DATA ->
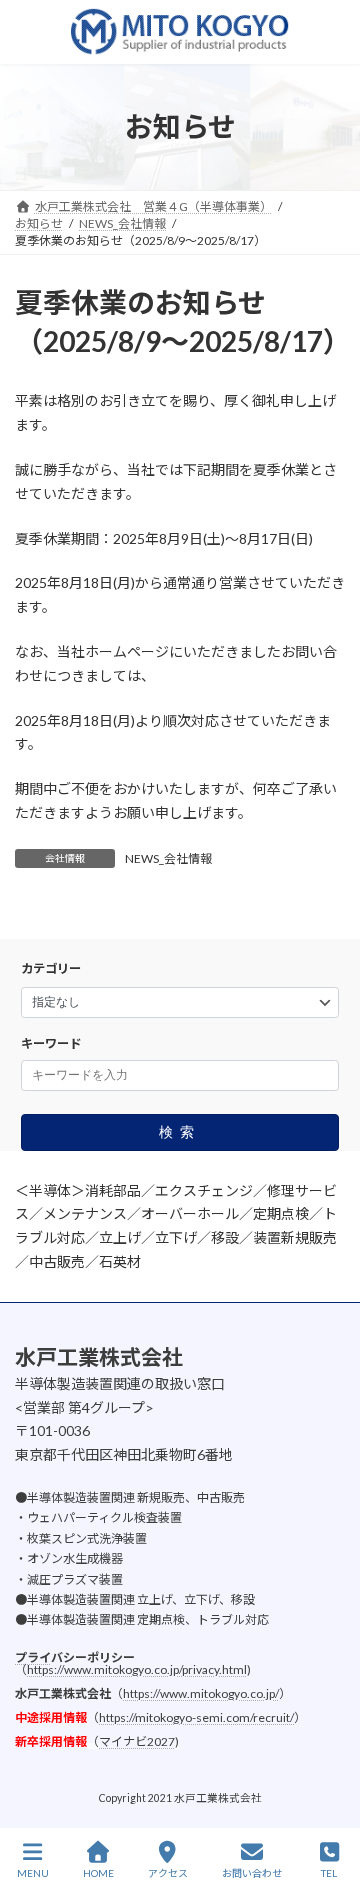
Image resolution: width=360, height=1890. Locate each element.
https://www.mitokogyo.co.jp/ (201, 1693)
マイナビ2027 (137, 1741)
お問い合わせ (252, 1873)
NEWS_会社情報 (168, 858)
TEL (329, 1873)
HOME (98, 1873)
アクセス (168, 1873)
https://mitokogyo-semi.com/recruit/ (196, 1717)
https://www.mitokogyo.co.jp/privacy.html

ASSIGNED TASK ->
All of the data above should be printed again exactly, though none of the pictures belong in the copy.

SOLUTION TO THIS PROBLEM ->
Image resolution: width=360, height=1890. Locate each element.
https://www.mitokogyo.co.jp/ (201, 1693)
マイナビ2027 (137, 1741)
お問い合わせ (252, 1873)
NEWS_会社情報 (168, 858)
TEL (329, 1873)
HOME (98, 1873)
アクセス (168, 1873)
https://mitokogyo-semi.com/recruit/ (196, 1717)
https://www.mitokogyo.co.jp/privacy.html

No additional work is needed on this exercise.